# Do thin lines of shirt vinyl hold up?



## mystysue (Aug 27, 2006)

do thin lines of thermoflex hold up with use? I was wondering if these lines will lift with time?
attached is a onsie i did today when i was fooling around waiting on a customer at the shop..


----------



## plan b (Feb 21, 2007)

If you can't lift the pointed ends with your finger nail then it will be fine, I do a lot of these type with no problems.


----------



## mystysue (Aug 27, 2006)

ok cool beans.. I tried to see if i could get it to lift and couldnt.. so i was hoping it would be ok.. as i like the fine line scrolly designs lol.


----------



## JPD (Nov 8, 2006)

Hey Sue,

You shouldn't have an issue. Make sure to press whatever vinyl you are using one more time after removing the backing. I always cover with teflon and press again for 5-10 seconds, depending on the vinyl.

I used EasyWeed for this one and it has been washed 21+ times (it's on the front of a sweatshirt).

Eric 

This is an actual picture:


----------



## JimmieD (Jan 14, 2008)

Eric,
Any chance you'd share where you got your Beatles artwork? I love it!

JimmieD


----------



## JPD (Nov 8, 2006)

Brands of the World. BUT and this is a biggie, this sweatshirt was not sold, but given as a gift to a family member (personal use).

Hope this helps!

Eric


----------



## JimmieD (Jan 14, 2008)

Eric,
Thanks very much. No worries...I only do personal work myself.

Jim


----------



## COEDS (Oct 4, 2006)

I have had great luck with HOTMARK 70 vinyl. i use it all the time and have no issues with thin lines. ..... Jb


----------



## martinwoods (Jul 20, 2006)

COEDS said:


> I have had great luck with HOTMARK 70 vinyl. i use it all the time and have no issues with thin lines. ..... Jb


 
I am using hotmark but I am having wrinkles in the letters. ariel font.
Any ideas on what the trick is with this stuff?
I have pressed on 344* 325* for 20 seconds using hard pressure and peeling cold.

Thanks
Teresa


----------



## COEDS (Oct 4, 2006)

Teresa, I answered your other thread, I have not experienced that problem .I suggest you try my suggestions on the the other post. You can call me and I will try to help more on the phone. My number is on my website. I hope my suggestions will help you. ..... Jb


----------



## martinwoods (Jul 20, 2006)

COEDS said:


> Teresa, I answered your other thread, I have not experienced that problem .I suggest you try my suggestions on the the other post. You can call me and I will try to help more on the phone. My number is on my website. I hope my suggestions will help you. ..... Jb


Just got off the phone from where I bought it and they said it was because it is a shrinkable material and when I wash the shirt and it shrinks that the vinyl stays the same. But the easy weed still looks great. He said maybe if I tried it on a 50/50 that might work. What type of shirts do you use and do you do a wash test before giving them to the customer?


----------



## MotoskinGraphix (Apr 28, 2006)

martinwoods said:


> Just got off the phone from where I bought it and they said it was because it is a shrinkable material and when I wash the shirt and it shrinks that the vinyl stays the same. But the easy weed still looks great. He said maybe if I tried it on a 50/50 that might work. What type of shirts do you use and do you do a wash test before giving them to the customer?

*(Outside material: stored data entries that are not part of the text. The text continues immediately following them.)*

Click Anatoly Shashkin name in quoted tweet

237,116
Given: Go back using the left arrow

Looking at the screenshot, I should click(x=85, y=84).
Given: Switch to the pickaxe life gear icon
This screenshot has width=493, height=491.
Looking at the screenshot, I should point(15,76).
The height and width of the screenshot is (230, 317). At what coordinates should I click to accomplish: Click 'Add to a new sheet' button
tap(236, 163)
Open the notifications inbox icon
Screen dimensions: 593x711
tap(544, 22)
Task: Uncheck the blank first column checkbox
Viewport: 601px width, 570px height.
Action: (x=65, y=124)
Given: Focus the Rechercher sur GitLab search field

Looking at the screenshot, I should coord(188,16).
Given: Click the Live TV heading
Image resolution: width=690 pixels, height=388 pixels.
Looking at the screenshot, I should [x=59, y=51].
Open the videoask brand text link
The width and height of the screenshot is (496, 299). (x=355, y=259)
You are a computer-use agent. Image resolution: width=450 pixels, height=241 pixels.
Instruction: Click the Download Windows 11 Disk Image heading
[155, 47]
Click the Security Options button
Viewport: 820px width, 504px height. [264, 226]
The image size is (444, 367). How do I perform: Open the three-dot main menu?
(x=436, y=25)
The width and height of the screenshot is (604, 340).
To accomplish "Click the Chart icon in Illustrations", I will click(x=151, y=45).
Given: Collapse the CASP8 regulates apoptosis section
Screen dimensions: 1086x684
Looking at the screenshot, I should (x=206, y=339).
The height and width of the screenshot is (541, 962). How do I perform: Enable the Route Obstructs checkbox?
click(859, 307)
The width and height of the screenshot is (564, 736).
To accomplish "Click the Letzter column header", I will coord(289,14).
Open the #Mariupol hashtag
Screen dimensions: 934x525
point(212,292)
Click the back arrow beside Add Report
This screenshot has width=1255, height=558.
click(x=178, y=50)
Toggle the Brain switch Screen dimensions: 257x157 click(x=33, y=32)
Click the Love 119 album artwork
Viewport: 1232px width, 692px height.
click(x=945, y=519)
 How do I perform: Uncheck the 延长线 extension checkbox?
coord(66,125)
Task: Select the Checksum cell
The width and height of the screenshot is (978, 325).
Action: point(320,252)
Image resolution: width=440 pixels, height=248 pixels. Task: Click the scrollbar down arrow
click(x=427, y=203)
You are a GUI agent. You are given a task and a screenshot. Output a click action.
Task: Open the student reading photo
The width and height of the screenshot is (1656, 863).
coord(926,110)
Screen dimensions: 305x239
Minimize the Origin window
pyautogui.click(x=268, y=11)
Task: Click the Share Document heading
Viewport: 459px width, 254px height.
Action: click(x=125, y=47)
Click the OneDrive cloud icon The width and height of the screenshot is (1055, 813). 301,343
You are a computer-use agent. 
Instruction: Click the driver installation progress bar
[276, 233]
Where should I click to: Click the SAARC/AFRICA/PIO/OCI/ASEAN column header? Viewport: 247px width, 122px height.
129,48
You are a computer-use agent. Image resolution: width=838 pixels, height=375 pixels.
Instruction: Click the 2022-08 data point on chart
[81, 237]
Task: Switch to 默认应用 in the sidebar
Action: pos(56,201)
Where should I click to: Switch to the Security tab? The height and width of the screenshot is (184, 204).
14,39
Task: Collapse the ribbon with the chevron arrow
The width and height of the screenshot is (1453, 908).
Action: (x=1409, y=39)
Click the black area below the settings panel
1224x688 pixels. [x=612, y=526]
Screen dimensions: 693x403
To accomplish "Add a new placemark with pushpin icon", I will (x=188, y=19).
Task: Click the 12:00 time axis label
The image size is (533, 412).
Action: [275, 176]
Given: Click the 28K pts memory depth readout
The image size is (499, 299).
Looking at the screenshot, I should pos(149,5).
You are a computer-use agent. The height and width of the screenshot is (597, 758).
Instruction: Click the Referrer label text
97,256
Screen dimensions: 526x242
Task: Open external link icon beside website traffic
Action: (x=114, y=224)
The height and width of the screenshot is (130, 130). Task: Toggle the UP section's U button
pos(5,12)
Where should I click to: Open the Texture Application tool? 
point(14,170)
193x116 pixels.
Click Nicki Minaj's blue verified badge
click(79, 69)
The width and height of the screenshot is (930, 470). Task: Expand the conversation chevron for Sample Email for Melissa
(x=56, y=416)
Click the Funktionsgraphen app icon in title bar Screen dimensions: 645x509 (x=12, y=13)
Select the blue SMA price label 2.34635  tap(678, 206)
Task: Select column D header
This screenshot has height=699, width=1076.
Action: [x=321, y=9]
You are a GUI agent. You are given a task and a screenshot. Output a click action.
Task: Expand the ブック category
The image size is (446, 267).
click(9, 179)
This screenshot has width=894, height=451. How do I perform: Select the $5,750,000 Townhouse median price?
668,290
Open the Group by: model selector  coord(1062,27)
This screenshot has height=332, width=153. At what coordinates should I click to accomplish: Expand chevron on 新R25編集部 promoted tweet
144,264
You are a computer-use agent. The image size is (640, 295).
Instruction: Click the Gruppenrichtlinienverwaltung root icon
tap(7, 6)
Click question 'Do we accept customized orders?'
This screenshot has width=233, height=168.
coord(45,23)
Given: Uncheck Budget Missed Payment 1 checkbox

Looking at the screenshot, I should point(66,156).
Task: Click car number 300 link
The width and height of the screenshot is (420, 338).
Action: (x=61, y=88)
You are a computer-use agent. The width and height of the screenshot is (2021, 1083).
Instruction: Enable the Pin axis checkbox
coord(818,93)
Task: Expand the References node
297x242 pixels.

So you are getting a puckered look after the shirt is washed and dried on 100% cotton tees? This is one of those things that happens along with an unwanted gloss sometimes. It is one of the things driving me toward screen printing my own gear.

You can move to a 50/50 and probabvly reduce or eliminate that puckering.


----------



## martinwoods (Jul 20, 2006)

MotoskinGraphix said:


> So you are getting a puckered look after the shirt is washed and dried on 100% cotton tees? This is one of those things that happens along with an unwanted gloss sometimes. It is one of the things driving me toward screen printing my own gear.
> 
> You can move to a 50/50 and probabvly reduce or eliminate that puckering.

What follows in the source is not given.